*Records for processing*.
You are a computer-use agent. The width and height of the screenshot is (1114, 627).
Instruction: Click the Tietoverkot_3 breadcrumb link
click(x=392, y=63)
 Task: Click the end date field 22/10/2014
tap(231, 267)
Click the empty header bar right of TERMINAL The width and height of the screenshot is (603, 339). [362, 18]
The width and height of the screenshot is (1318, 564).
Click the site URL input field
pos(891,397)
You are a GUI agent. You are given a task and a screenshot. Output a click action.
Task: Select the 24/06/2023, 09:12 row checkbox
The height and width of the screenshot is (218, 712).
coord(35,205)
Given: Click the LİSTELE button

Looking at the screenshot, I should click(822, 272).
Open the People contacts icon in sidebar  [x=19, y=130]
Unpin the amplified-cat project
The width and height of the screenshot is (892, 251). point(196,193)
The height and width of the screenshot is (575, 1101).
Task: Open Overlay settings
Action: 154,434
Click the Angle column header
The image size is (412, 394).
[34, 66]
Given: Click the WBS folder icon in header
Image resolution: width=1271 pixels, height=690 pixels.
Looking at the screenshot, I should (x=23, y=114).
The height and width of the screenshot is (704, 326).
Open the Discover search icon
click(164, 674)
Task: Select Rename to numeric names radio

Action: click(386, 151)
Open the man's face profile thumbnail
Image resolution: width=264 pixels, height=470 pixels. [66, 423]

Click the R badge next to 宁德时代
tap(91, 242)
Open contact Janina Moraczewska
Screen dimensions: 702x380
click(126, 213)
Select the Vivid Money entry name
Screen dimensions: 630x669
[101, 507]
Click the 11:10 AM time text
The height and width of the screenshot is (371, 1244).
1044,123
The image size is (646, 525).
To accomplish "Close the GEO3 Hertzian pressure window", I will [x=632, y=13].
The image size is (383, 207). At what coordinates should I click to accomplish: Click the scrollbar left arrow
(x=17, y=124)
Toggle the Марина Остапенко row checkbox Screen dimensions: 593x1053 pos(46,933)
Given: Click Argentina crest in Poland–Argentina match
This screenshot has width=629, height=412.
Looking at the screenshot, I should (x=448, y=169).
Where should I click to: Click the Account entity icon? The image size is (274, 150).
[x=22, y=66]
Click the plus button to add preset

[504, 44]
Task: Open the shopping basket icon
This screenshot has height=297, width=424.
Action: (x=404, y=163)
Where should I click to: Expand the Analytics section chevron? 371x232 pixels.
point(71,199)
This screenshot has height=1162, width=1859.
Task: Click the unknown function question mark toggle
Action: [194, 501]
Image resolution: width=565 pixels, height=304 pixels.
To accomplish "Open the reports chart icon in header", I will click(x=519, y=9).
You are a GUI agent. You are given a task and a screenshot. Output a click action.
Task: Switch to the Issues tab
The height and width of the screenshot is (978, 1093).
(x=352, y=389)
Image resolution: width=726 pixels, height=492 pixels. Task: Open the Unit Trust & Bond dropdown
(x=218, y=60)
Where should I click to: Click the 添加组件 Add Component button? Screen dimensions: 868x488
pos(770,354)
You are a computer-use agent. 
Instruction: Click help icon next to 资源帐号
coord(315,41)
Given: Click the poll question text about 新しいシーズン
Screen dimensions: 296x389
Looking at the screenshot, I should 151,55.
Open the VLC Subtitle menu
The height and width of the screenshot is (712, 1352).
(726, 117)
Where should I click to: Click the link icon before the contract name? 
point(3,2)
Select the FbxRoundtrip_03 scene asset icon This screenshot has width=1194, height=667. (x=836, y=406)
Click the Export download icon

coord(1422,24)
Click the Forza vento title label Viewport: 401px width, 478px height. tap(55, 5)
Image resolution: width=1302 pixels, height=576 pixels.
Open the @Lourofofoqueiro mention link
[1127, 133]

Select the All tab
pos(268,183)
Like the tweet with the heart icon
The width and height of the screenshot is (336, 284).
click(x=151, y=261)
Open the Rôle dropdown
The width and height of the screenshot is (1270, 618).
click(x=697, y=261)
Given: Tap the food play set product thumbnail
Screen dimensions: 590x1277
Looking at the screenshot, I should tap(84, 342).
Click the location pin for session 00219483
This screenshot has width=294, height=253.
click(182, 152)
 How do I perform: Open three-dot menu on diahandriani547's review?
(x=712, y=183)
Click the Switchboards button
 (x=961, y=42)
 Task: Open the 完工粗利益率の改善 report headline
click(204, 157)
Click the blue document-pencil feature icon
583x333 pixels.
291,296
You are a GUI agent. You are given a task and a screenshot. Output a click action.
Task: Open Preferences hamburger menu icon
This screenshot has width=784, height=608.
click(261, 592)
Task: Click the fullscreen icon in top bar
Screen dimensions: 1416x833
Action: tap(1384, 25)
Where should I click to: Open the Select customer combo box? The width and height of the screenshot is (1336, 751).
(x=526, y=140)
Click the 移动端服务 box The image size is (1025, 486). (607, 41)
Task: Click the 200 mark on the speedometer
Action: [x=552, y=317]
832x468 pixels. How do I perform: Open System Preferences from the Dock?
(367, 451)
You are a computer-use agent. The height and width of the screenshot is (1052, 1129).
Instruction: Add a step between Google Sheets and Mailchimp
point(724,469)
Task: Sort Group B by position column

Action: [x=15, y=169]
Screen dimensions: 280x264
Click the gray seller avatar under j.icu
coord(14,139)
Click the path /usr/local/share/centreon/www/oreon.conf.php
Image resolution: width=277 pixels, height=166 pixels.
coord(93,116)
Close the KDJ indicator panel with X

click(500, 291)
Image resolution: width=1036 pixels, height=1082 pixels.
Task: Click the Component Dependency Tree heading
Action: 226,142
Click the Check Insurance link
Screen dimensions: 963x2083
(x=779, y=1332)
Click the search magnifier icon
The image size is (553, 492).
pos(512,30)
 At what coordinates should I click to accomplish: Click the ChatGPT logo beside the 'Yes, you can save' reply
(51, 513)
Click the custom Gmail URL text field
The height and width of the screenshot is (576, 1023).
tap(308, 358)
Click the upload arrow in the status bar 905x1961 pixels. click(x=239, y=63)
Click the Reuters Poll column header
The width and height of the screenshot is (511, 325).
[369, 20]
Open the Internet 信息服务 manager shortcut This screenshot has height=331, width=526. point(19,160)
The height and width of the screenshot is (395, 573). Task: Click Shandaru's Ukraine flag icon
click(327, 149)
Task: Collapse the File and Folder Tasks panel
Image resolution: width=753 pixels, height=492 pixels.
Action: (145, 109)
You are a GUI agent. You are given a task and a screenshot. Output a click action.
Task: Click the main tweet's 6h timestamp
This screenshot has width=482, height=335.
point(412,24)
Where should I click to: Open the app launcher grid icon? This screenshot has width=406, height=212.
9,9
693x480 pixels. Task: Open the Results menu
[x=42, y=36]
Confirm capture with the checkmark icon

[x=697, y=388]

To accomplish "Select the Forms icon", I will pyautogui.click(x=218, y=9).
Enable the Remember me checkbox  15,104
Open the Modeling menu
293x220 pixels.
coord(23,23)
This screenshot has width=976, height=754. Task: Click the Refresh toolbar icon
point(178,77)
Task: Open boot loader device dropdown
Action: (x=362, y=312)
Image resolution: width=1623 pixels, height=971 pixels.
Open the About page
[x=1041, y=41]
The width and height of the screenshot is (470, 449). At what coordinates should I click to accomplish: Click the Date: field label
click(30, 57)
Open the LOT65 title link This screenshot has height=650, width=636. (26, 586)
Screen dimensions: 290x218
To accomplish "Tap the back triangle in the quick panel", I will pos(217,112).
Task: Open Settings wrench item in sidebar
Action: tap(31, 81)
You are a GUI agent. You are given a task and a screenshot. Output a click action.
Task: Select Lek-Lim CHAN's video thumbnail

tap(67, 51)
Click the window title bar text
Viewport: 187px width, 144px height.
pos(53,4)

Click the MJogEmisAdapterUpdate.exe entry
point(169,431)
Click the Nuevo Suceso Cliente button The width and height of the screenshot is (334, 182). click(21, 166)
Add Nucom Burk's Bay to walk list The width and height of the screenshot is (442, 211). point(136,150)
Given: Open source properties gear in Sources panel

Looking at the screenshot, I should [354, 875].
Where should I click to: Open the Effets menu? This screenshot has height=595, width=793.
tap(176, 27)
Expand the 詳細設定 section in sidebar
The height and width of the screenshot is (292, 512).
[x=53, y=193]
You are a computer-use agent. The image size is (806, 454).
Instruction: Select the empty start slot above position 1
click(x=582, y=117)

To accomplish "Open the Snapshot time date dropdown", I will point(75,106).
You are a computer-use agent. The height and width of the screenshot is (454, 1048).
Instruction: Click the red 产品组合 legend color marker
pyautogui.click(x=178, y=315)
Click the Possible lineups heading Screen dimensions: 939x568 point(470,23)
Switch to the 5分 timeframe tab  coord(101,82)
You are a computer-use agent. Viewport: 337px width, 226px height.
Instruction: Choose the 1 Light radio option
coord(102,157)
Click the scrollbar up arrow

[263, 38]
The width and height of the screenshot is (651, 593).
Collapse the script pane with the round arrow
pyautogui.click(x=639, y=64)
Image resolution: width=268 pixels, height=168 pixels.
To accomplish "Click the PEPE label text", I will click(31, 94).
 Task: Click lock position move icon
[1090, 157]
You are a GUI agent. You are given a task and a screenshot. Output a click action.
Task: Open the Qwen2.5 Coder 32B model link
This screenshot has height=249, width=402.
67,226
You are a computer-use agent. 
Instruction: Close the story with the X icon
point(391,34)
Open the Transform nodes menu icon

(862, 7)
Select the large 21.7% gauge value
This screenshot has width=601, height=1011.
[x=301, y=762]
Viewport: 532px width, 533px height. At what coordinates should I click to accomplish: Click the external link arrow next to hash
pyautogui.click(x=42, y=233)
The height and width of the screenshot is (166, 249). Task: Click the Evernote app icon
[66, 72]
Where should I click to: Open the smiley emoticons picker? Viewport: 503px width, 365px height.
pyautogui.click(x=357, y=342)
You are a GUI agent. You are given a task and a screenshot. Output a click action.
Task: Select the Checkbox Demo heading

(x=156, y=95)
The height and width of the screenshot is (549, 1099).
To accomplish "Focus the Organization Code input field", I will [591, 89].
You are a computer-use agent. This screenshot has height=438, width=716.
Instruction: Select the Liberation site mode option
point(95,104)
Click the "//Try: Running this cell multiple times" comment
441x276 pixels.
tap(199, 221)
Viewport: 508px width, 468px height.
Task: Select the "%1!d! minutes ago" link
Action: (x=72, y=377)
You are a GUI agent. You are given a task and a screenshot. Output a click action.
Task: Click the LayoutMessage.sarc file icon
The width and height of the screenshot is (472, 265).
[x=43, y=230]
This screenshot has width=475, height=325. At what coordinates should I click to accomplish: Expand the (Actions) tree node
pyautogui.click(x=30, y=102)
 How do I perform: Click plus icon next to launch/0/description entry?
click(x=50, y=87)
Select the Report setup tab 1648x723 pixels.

*Task*. Look through the entries above and copy each line that has "tweet" in it.

*Answer to this task*.
Like the tweet with the heart icon
Task: Click the main tweet's 6h timestamp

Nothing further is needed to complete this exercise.